Core Collaborators: Kiyosu Maeda (Princeton University), Hiromu Yakura (Max-Planck Insitute for Human Development)
Period: 2018.4 - Current
Face-to-face human communication is a complex process involving both verbal and nonverbal behaviors, such as gestures, facial expressions, and body language. Beggining with Charles Darwin, researchers have recognized these behaviors as spontaneous and unregulated expressions of internal states. Today, experts analyze these signals for applications in coaching, counseling, and human resource interviews. However, mastering these skills requires years of experience and often relies on subjective judgment. In this Social Signal Processing (SSP) project, we explore whether computers can interpret the complex dynamics of human communication and support experts through effective human-AI collaboration.
We examined the role of AI in self-reflection and leadership development. [C.19] Coaching Copilot evaluated the effectiveness of state-of-the-art LLM-based chatbots in supporting leadership growth. While these AI systems can facilitate structured self-reflection, our findings emphasize that they should complement rather than replace human coaches. Human coaches offer unique advantages, such as interpreting subtle behavioral cues and providing context-aware interventions, reinforcing the importance of face-to-face coaching.
[C.1] REsCUE and [C.2] INWARD were our first attempts at integrating multimodal behavioral sensing to augment such professional dialogue. These projects developed tools for executive coaching, leveraging multimodal anomaly detection and video reflection to enhance both efficiency and effectiveness. The approach successfully combined human and computational intelligence, aiding human coaches in decision-making. Its efficacy was further validated in other domains, such as human assessment, as demonstrated in our case study paper [W.7] AI for Human Assessment.

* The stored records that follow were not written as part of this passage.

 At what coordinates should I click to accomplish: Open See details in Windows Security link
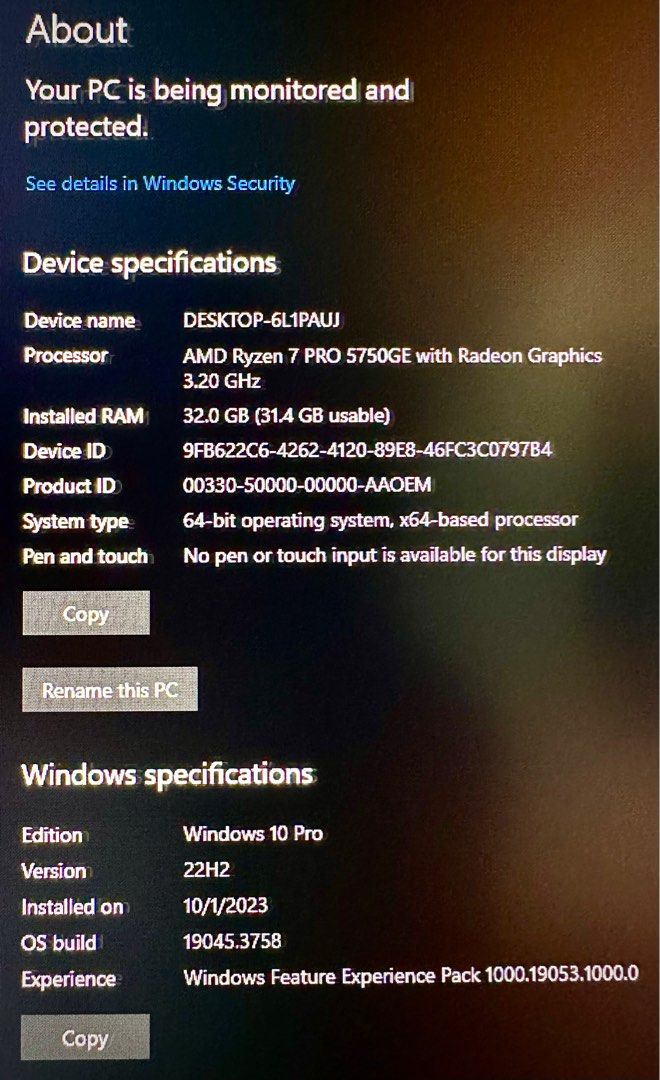(x=160, y=183)
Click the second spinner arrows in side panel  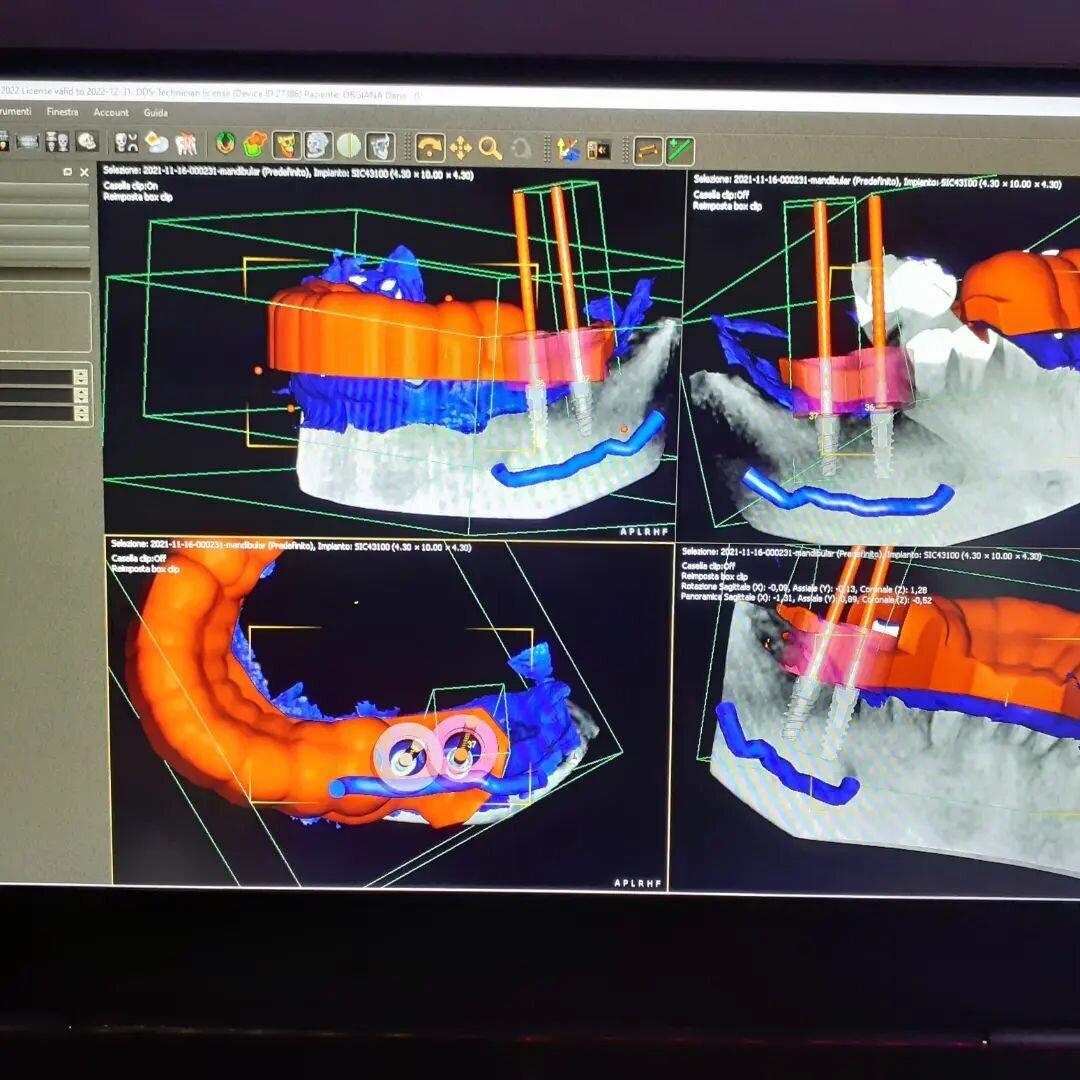[80, 395]
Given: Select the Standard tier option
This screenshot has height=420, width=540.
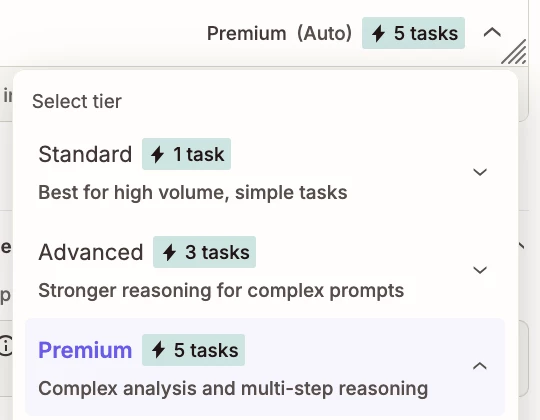Looking at the screenshot, I should click(x=265, y=171).
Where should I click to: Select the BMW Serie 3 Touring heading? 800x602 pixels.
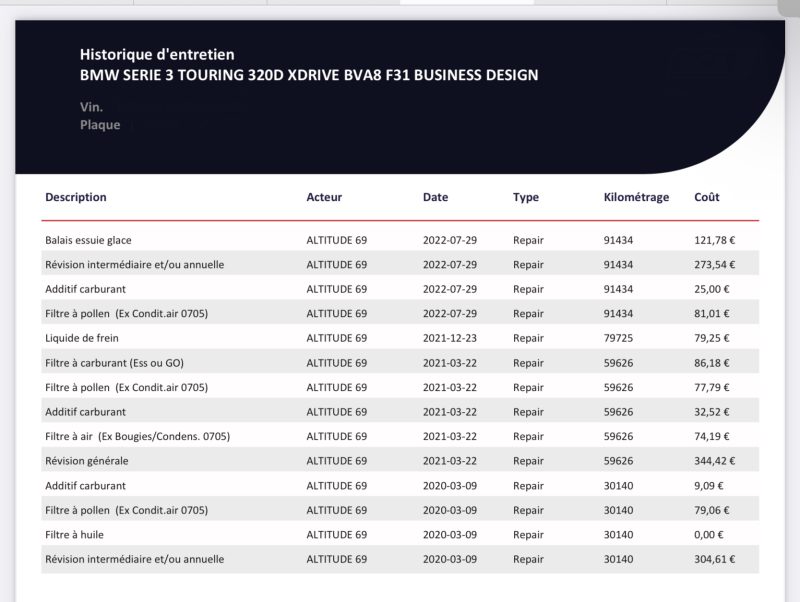[309, 75]
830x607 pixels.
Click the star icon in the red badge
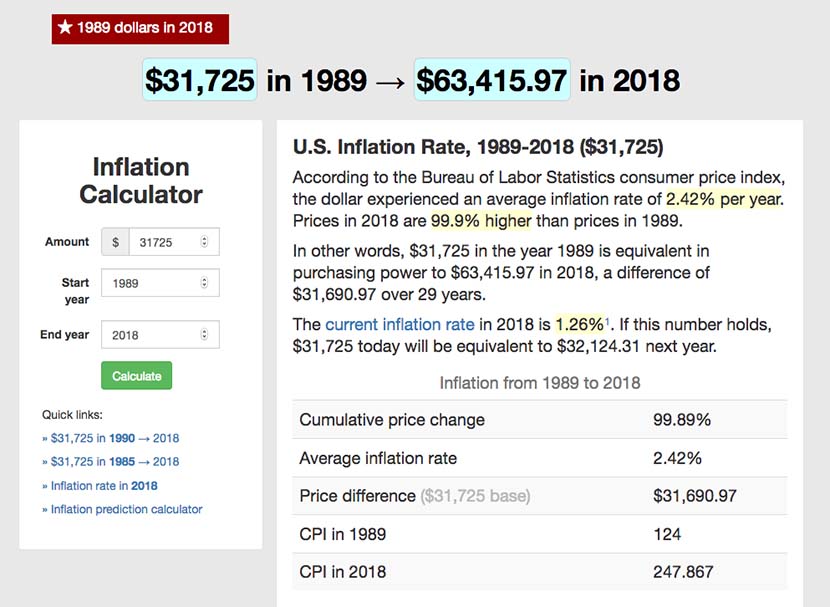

Building on these findings, we recognized the need to enhance the objectivity of multimodal analysis by making experts' implicit knowledge explicit and programmable. This led to [J.8] ConverSearch, a multimodal scene search tool that employs a visual programming paradigm to encode human knowledge for reuse. By structuring expertise in a programmable manner, this work laid the foundation for more systematic and scalable human-AI collaboration.
With multimodal analysis providing a strong foundation, we then explored how AI-mediated interventions could support real-time communication. [C.8] Mindless Attractor introduced an auditory perturbation technique to subtly draw attention in communication settings. In this way, we continue to advance the fields of SSP and HCI by exploring the effective use of multimodal behavioral analysis across diverse dialogue contexts.
Our inventions have been licensed to several companies in various domains, such as coaching, assessment, education, sales, etc. For instance, our multimodal behavior analysis technology has been deployed into a SaaS product, ACES Meet, and has analyzed more than 1 million meetings as of 10/2024.
We sincerely appreciate our industrial collaborators for providing us with invaluable research opportunities.